“Google restructures Assistant leadership to put a higher priority on sophisticated AI”
According to a leaked internal memo obtained by CNBC, Google is reorganizing its Assistant leadership to focus on advanced AI capabilities. The reorganization was disclosed in a memo to staff members on Wednesday by Sissie Hsiao, the vice president of Google Assistant’s business section. Jianchang “JC” Mao, the assistant’s longtime vice president of engineering, was informed in the message that he would be departing the business for personal reasons. To take over his position, Google VP Peeyush Ranjan, who previously worked on Google Pay, will be focusing on developing the Bard AI chatbot. Mao played a key role in shaping the Assistant as we know it today on Android and Google’s smart home devices. Google Assistant engineering vice president, Amar Subramanya, has been appointed to lead the engineering team for Bard AI, indicating a shift in the company’s resource allocation. According to a communication obtained by CNBC, Sissie Hsiao, the vice president of Google Assistant’s business unit, explained to employees that the company intends to continue supporting and executing opportunities related to Bard AI. Hsiao added that the company has been focused on delivering impactful products to its users, more so this year than ever before
Is Google about to give Google Assistant access to Bard-powered AI?
Bard may be integrated into Google Assistant as the Bard team grows larger and the Assistant team becomes smaller. As competing voice assistants like Amazon Alexa face an uncertain future, the increasing investment in AI could provide a reason to support Assistant while highlighting Bard’s practical applications.
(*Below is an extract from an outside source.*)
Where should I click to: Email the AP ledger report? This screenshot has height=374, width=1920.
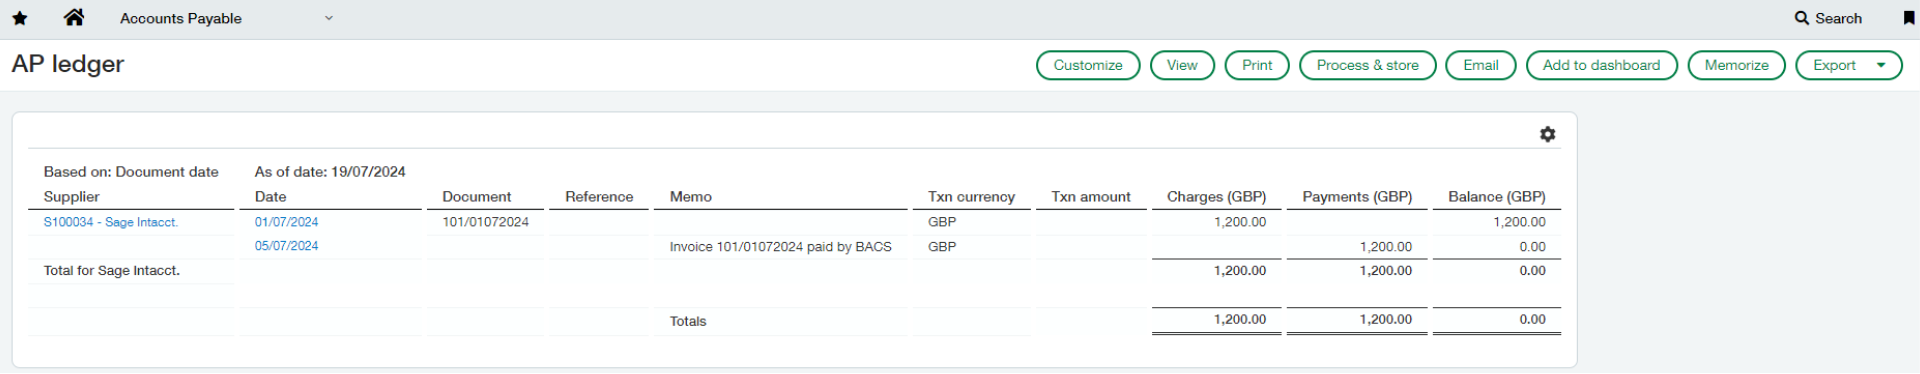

If Bard is integrated into Google Assistant, what will happen to the effectiveness of the Assistant, which is widely considered to be the most comprehensive smart assistant? Currently, the trend in AI is towards more natural conversations with users, where the algorithm provides increasingly detailed and personalized responses as users interact with it. This is similar to how the Assistant currently operates, using a simulated conversational style that is programmed by developers and users through app integrations and routines.
If Google Assistant is integrated with Bard, there is a potential benefit that it could become more personalized and natural in its interactions with users. It would be fascinating to have the assistant respond in a way that is more in line with my preferences. For instance, when discussing the weather, I often use colorful language or add comments. Rather than merely informing me that it will rain, I would appreciate it if the Google Assistant suggested something like, “Why not wear your rain boots with your outfit today?” Whereas the Google Assistant team must prepare such responses in advance, Bard may be able to produce them instantly. It’s worrisome to note that Google has appointed a former head of its fintech division to lead the Assistant, rather than someone with a stronger background in computerized human interaction.
Google has a reputation for hastily discontinuing products and implementing unwelcome alterations. Currently, Google Assistant is performing exceptionally, while Bard is only in its second week. Although this may be a sufficient reason to allocate more resources to Bard, it also suggests a reckless “move fast and break things” approach, which could potentially result in the assistant becoming less functional or being terminated.